Throughout the long-standing tradition of J-Day, the event has always been J-Half-Day, never the full J-Day as the name suggests. The full school day is around seven hours, and the regular periods take up a little more than four hours, while J-Day only lasts less than half of the day. 

Currently, there is no change to this half-day practice in sight. The school has no intention to lengthen J-Day as students might get tired or grow bored of the booths, and a fun event would be turned into a boring and tiring one.

To fix this, our argument is not that all J-Day activities should run through the entire school day. After experiencing it ourselves, we understand that students would get tired of the activities if they were to last a day. However, we are proposing that half the clubs should host their events before lunch, and the other half should be present after lunch. 

If this were to happen, there would be many benefits. First, students would get to thoroughly experience all of J-Day without feeling rushed. In addition, students would feel less worn out because lunch could act as a refreshing break and prepare them to be just as energetic for the new upcoming activities. This not only benefits the students attending J-Day, but also all clubs who are hoping to make a decent profit out of the day. 

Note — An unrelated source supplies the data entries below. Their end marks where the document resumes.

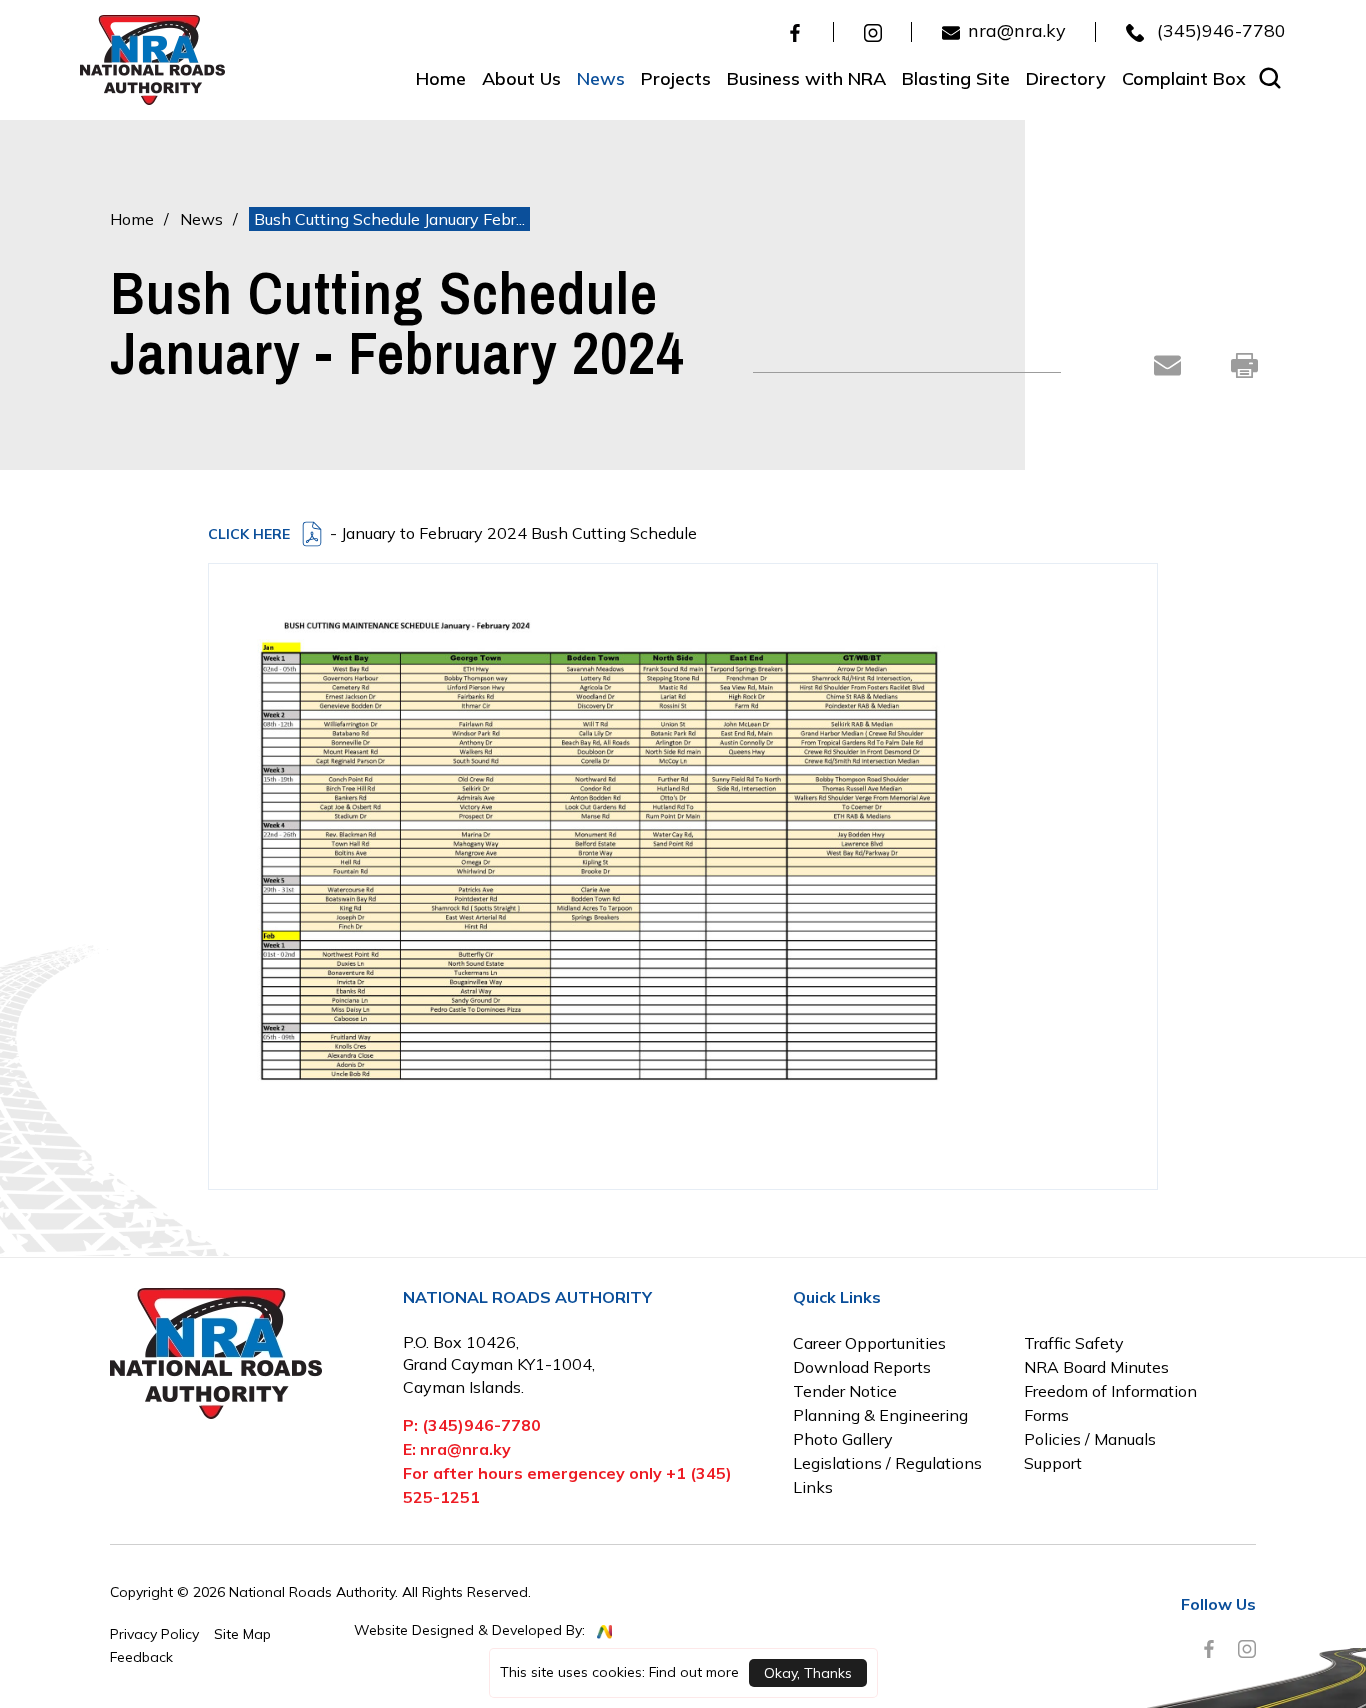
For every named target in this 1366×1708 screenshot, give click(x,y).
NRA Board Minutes (1096, 1367)
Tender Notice (845, 1391)
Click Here (249, 534)
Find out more (694, 1672)
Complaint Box (1184, 78)
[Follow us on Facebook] (795, 32)
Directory (1066, 78)
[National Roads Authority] (152, 58)
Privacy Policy (154, 1634)
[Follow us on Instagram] (873, 32)
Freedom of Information (1110, 1391)
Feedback (141, 1657)
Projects (676, 78)
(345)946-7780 (1219, 32)
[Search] (1270, 78)
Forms (1046, 1415)
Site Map (242, 1634)
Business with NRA (806, 78)
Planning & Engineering (880, 1415)
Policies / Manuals (1090, 1439)
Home (441, 78)
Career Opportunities (869, 1343)
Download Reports (862, 1367)
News (601, 78)
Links (813, 1487)
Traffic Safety (1074, 1343)
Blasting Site (956, 78)
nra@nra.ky (1017, 32)
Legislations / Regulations (887, 1463)
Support (1053, 1463)
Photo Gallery (843, 1439)
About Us (521, 78)
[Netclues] (604, 1631)
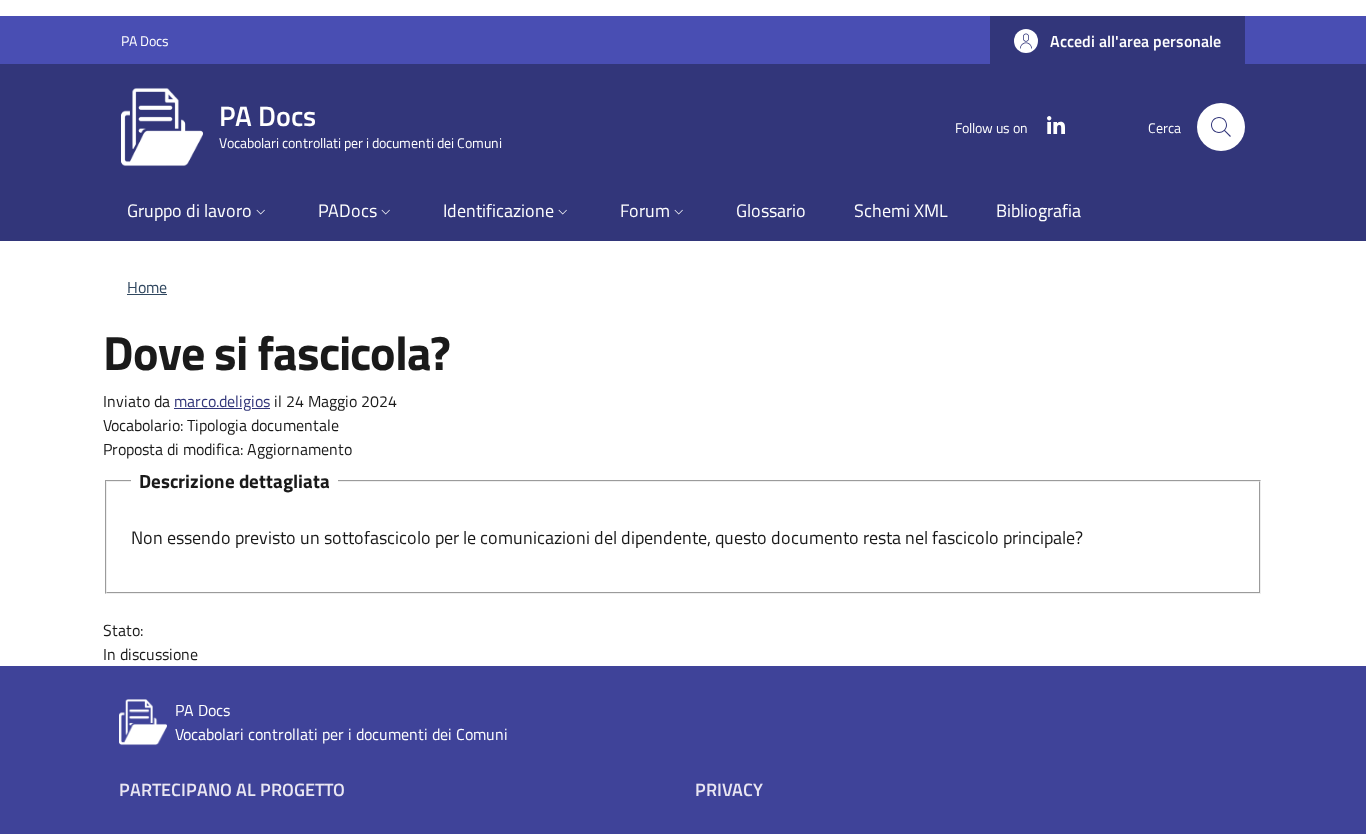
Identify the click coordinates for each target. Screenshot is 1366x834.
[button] (1117, 41)
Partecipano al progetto (232, 789)
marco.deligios (222, 401)
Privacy (729, 789)
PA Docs (145, 40)
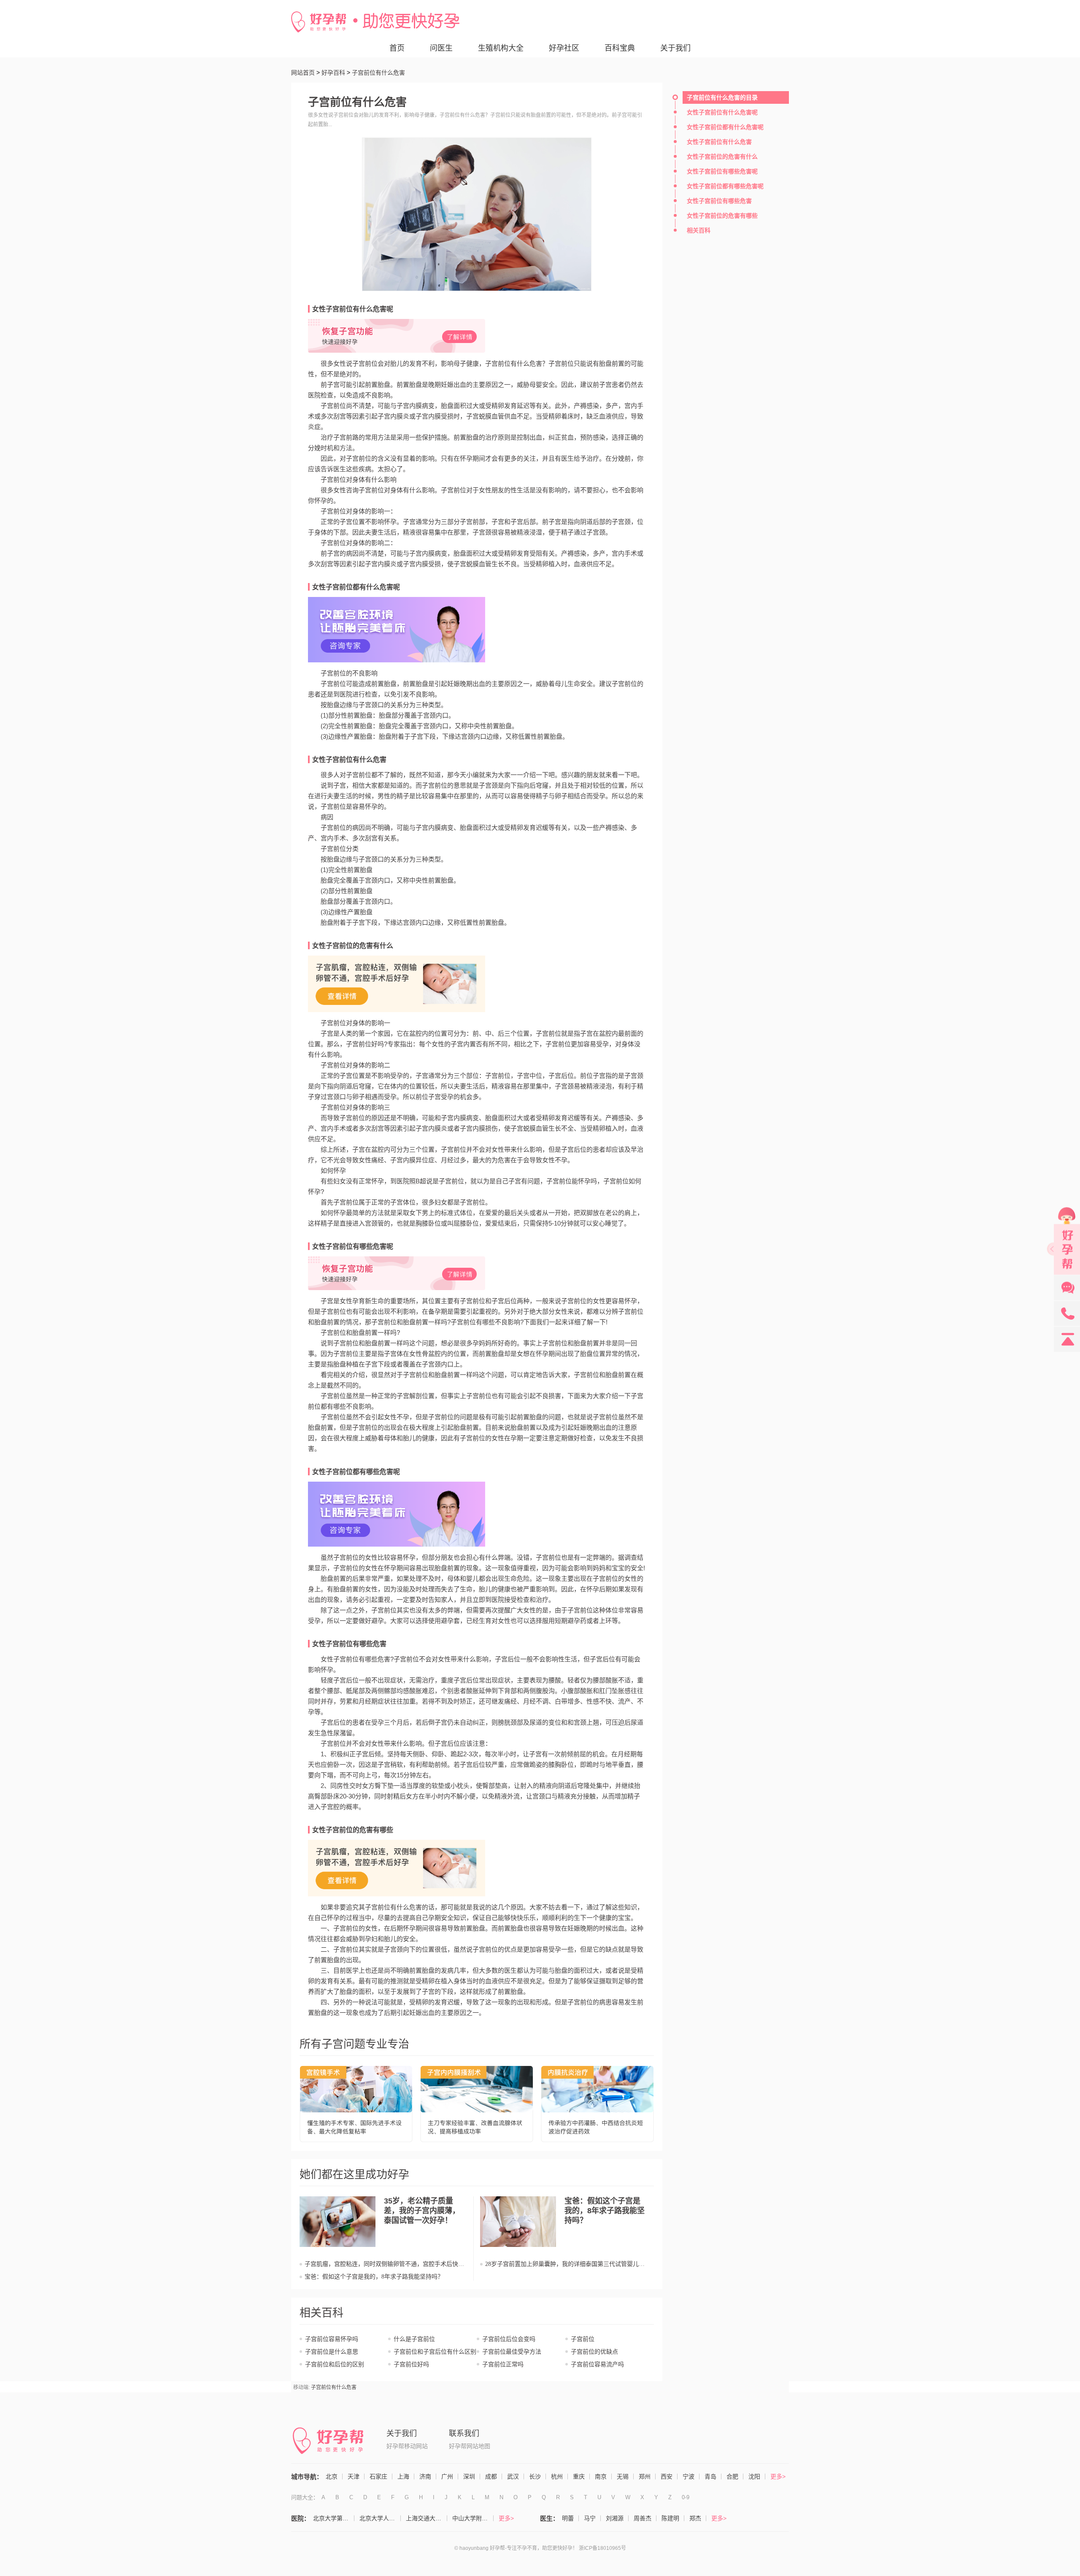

Splitting J-Day into two parts would give all clubs a better opportunity to earn funding for the next year as they would have less competitors and therefore more customers at the booth. This is important because good funding is highly beneficial to every club. 

 We understand that the J-day tradition has never been a full day, but just because a long-standing tradition has always been the way it is, does not mean that it cannot change. We should all be open to new ways and ideas, especially if the new method benefits a vast audience. After being rewarded with our first J-day experience as freshmen after a long year, we would say that it was definitely one that we will remember as the highlight of our first year at TJ.

This valuable experience is the reason why we want for the rest of J-days to be improved and better than it already is. We are not saying that our proposed idea is the way to go about it, because it is not guaranteed to work, but it is at least a start for the coming years.